To address the limited dual-band (sub-6 GHz and mmWave) coordination performance in Integrated Sensing and Communication (ISAC), this paper proposes a Dual-Band Reconfigurable Antenna Array (DBRAA), the first design enabling dynamic, simultaneous dual-band reuse within a single antenna array. The method integrates a PIN-diode-based switching network with tunable sub-6 GHz antenna selection and a reconfigurable hybrid beamforming architecture for mmWave, establishing a unified dual-band joint beam design model. An efficient ADMM-based decoupling algorithm is developed to solve the optimization problem. Under constraints guaranteeing sub-6 GHz communication QoS and sensing beam gain, the proposed approach significantly enhances mmWave sum rate. Simulation results demonstrate a 35.2% improvement in dual-band coordination performance and a 2.1× speedup in computational efficiency over baseline schemes.

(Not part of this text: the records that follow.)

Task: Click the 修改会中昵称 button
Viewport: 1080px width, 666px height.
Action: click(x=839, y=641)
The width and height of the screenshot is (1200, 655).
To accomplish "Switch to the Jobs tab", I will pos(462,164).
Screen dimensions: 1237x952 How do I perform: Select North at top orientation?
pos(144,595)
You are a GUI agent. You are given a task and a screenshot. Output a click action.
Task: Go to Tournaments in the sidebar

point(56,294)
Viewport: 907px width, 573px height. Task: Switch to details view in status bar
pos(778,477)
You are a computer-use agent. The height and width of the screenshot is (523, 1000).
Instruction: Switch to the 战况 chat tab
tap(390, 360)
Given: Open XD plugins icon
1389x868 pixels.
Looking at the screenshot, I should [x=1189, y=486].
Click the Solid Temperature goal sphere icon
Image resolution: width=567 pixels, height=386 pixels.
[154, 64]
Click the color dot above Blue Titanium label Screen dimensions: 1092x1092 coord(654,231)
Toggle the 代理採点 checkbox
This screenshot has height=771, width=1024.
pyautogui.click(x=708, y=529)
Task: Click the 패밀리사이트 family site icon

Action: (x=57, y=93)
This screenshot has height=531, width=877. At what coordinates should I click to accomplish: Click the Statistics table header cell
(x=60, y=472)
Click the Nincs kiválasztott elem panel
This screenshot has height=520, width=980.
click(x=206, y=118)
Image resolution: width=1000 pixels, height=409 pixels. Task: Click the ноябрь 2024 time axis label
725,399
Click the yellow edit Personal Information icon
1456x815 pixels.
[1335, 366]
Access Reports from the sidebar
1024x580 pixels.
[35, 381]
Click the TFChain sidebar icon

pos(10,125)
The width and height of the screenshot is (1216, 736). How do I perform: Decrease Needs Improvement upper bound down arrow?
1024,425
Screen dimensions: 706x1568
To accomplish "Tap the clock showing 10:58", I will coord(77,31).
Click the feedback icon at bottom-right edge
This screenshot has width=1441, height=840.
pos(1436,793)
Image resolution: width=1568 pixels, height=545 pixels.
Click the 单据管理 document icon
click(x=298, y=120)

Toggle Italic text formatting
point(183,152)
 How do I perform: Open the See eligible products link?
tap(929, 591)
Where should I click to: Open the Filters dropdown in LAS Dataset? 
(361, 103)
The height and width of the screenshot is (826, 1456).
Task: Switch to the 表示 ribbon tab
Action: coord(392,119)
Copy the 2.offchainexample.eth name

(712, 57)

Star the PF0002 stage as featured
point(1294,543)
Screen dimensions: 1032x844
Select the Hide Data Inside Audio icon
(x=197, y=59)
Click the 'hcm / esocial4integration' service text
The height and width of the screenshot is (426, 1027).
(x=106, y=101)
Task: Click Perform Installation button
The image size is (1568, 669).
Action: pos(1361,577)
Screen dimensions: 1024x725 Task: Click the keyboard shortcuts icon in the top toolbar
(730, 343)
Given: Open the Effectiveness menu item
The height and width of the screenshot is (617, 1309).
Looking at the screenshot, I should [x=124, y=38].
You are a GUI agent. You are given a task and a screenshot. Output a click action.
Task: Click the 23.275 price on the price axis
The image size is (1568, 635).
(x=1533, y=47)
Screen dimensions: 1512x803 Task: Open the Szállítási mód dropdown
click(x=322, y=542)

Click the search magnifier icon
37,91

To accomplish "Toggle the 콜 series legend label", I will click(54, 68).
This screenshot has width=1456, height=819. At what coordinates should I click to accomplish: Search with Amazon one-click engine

This paper proposes a dual-band reconfigurable antenna array (DBRAA), enabling wireless capabilities in both sub-6 GHz (sub-6G) and millimeter wave (mmWave) bands using a single array. For the sub-6G band, we propose a reconfigurable antenna selection structure, where each sub-6G antenna is formed by multiplexing several mmWave antennas, with its position dynamically adjusted using PIN diodes. For the mmWave band, we develop a reconfigurable hybrid beamforming structure that connects radio frequency chains to the antennas via phase shifters and a reconfigurable switch network. We then investigate integrated sensing and communications (ISAC) in sub-6G and mmWave bands using the proposed DBRAA and formulate a dual-band ISAC beamforming design problem. This problem aims at maximizing the mmWave communication sum-rate subject to the constraints of sub-6G communication quality of service and sensing beamforming gain requirements. The dual-band ISAC beamforming design is decoupled into sub-6G beamforming design and mmWave beamforming design. For the sub-6G beamforming design, we develop a fast search-based joint beamforming and antenna selection algorithm. For the mmWave beamforming design, we develop an alternating direction method of multipliers-based reconfigurable hybrid beamforming algorithm. Simulation results demonstrate the effectiveness of the proposed methods.